Sunday, February 15, 2015

Optimizing performance on the Raspberry Pi and Raspberry Pi 2

The Raspberry Pi is a popular platform that usually runs from a flash-based SD card as the root filesystem. Most of the tips from the previous article apply to the Raspberry Pi. They work best on the common 512 MB memory variant of Raspberry Pi Model B, rather than the early 256 MB version.

Raspberry Pi's standard Raspbian OS configuration by default has an extensive set of logging options enabled for rsyslog, and the file system is configured in ordered data mode. While such a configuration might be understandable from the viewpoint of system stability and error reporting, it is not beneficial for performance to the say the least, causing a flash write access bottleneck for overall system performance.

Reducing logging activity, using tmpfs and using ramdisk for cache directories


The Raspberry Pi's rsyslog configuration files are stored in /etc/rsyslog.conf.

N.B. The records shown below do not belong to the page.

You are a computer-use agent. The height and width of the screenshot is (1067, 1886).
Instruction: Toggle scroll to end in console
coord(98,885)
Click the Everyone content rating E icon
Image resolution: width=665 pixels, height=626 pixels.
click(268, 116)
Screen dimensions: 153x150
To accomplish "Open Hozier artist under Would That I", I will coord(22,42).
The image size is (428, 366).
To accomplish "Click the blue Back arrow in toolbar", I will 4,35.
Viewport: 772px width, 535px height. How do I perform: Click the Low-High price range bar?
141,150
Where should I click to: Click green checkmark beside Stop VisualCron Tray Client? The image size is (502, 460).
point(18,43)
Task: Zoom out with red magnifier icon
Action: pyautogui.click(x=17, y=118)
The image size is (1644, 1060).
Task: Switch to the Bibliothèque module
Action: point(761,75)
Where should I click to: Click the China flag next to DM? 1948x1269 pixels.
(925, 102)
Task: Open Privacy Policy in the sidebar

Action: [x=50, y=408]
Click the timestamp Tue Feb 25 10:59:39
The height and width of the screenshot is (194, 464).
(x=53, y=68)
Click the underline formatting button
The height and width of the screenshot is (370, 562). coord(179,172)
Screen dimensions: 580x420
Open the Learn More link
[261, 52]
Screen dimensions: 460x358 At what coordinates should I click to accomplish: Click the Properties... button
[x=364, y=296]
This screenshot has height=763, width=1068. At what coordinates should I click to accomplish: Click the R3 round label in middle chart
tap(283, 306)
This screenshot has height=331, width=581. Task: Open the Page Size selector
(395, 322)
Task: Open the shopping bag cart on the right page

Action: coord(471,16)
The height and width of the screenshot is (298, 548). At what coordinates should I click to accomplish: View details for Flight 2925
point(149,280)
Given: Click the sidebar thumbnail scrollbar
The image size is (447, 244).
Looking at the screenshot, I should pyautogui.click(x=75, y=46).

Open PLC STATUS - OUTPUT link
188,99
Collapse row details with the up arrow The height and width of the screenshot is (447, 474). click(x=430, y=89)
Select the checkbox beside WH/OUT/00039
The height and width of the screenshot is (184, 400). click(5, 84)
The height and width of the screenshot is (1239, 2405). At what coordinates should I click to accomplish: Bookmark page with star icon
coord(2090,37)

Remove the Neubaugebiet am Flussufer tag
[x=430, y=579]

Comment out the many logging rules by prefixing them with a '#' will eliminate logging activity.

The following lines added to /etc/fstab cause /tmp and /var/tmp to be stored in ramdisks:
    tmpfs    /tmp       tmpfs    defaults    0 0
    tmpfs    /var/tmp   tmpfs    defaults    0 0
To move cache directories to ramdisk, create the file /etc/profile.d/xdg_cache_home.sh with the following content:
    #!/bin/bash
    export XDG_CACHE_HOME="/dev/shm/.cache"

Optimizing the file system


The Raspberry Pi does not accept the journal_async_commit mount option. However, write-back mode can be enabled and barriers can be disabled. Note that the risk of file system corruption with these settings is greater for the Raspberry Pi than for battery-powered devices.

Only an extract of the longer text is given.